• About this task: All of the records below should be output exactly.

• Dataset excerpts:
++++++++

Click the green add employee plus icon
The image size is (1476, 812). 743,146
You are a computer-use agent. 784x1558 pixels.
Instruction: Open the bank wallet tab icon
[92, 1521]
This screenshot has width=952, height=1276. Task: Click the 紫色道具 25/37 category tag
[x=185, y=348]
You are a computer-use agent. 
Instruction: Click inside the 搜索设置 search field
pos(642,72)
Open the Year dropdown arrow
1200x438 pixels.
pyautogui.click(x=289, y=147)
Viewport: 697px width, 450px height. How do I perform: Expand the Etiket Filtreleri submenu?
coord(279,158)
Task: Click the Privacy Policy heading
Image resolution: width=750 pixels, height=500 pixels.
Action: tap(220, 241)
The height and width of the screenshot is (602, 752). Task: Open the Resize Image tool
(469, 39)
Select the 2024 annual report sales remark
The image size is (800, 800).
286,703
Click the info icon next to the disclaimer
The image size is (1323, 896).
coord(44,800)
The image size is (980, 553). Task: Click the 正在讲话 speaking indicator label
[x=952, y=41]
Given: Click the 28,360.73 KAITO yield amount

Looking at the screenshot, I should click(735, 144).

++++++++

• Final answer:
Click the green add employee plus icon
The image size is (1476, 812). 743,146
You are a computer-use agent. 784x1558 pixels.
Instruction: Open the bank wallet tab icon
[92, 1521]
This screenshot has width=952, height=1276. Task: Click the 紫色道具 25/37 category tag
[x=185, y=348]
You are a computer-use agent. 
Instruction: Click inside the 搜索设置 search field
pos(642,72)
Open the Year dropdown arrow
1200x438 pixels.
pyautogui.click(x=289, y=147)
Viewport: 697px width, 450px height. How do I perform: Expand the Etiket Filtreleri submenu?
coord(279,158)
Task: Click the Privacy Policy heading
Image resolution: width=750 pixels, height=500 pixels.
Action: tap(220, 241)
The height and width of the screenshot is (602, 752). Task: Open the Resize Image tool
(469, 39)
Select the 2024 annual report sales remark
The image size is (800, 800).
286,703
Click the info icon next to the disclaimer
The image size is (1323, 896).
coord(44,800)
The image size is (980, 553). Task: Click the 正在讲话 speaking indicator label
[x=952, y=41]
Given: Click the 28,360.73 KAITO yield amount

Looking at the screenshot, I should click(735, 144).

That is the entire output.